Amber Heard – Johnny Depp

As someone with BPD, I have become pretty interested in watching these court cases.

I tried to give her a fair chance to explain a valid story.

But to sit there and say, you were hit by a grown man “so many times you couldn’t remember” with massive rings on almost every finger and all you have is a bruise on your arm.

From my experience, that is a bruise by someone trying to defend himself. My ex had scratches, he was probably the sweatiest human on the face of the earth. Pushing him away from me while not wearing a shirt, and physically attacking me.. he obtained scratches.

I get bruises all the damn time. Sometimes they’re impressively massive also, im clumsy..

The bruises I had from being in an abusive relationship looked nothing like a small mark from an arm grab. The marks I got on my face, from a hand with zero rings on it were not anything I could hide with foundation. Trust me, the effort was very much made. It was mortifying to walk into work like that.

If you took a picture of a bruise, you would have taken pictures of your face after being hit in the face. AND from what is described, you would have a mark/marks that wouldn’t be able to covered up with makeup.

It shouldn’t take this long to realize shes the abuser. I don’t exactly think all of this time is necessary…I mean she’s paying for her lies clearly.

Watching her make a mockery of Domestic Violence towards women with Borderline…is cringy.
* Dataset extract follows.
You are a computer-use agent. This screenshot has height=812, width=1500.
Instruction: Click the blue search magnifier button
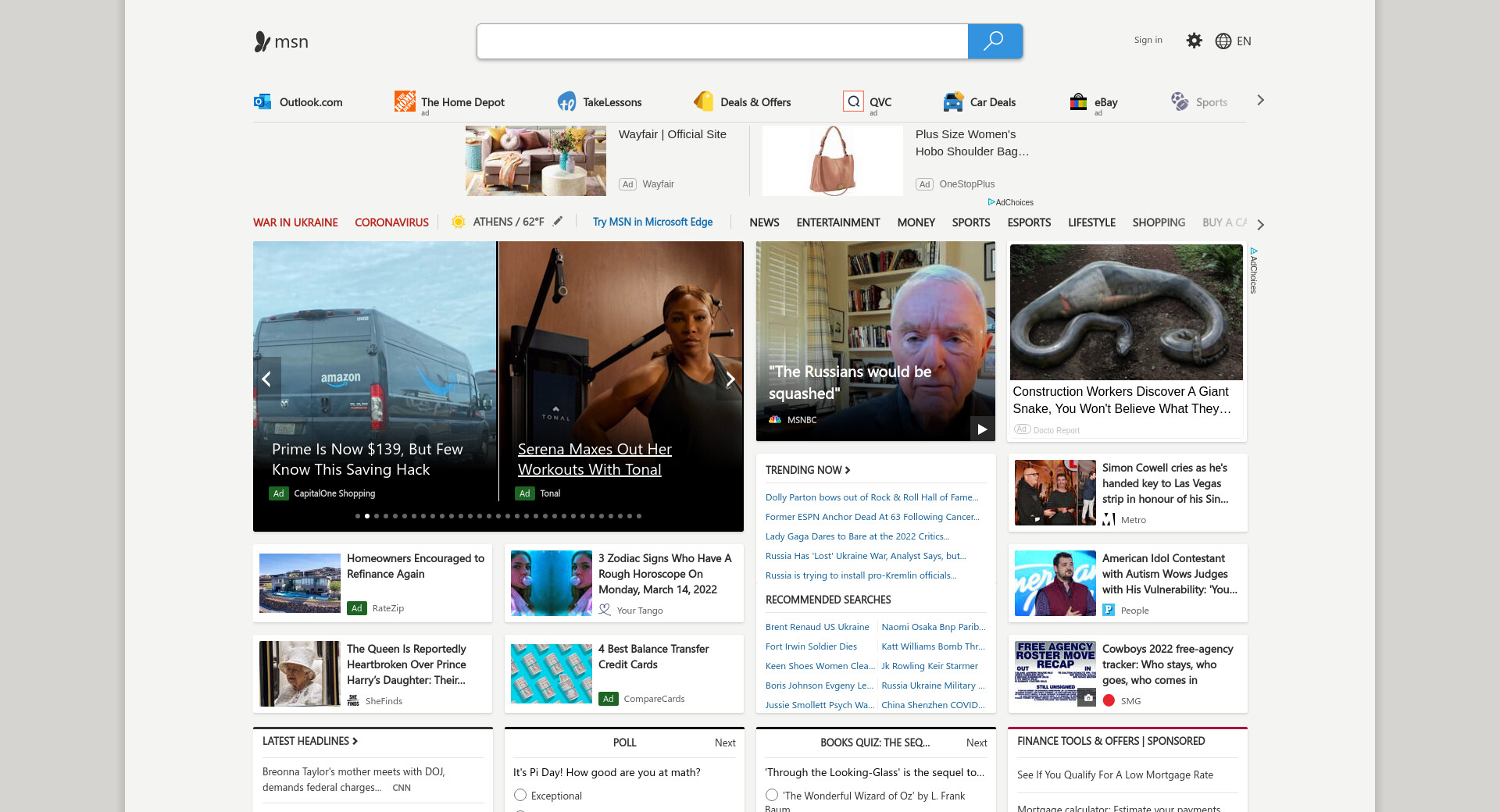click(995, 41)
It feels like shes now slapping the amount of people that have endured real abuse, and live everyday with it. Nevertheless, with an illness that makes it hard enough to live life anyways, right in the face.

I feel like with BPD, its so hard to compare any single human to another with the SAME diagnosis.

I can be manipulative without even knowing I am, or meaning to be. Unfortunately thats just how it is. But I physically have control over my body, just maybe not my mind. I could never bring myself to punch him. I just couldn’t, not even in defense.

Most people honestly, don’t have the brain capacity to understand an illness as complex as borderline.

We can be the abuser, or we can be the abused.

The villains make the headlines, the bad ones are so loud they steal the voices of the ones trying to get better, and be better. The ones who want to help, not hurt.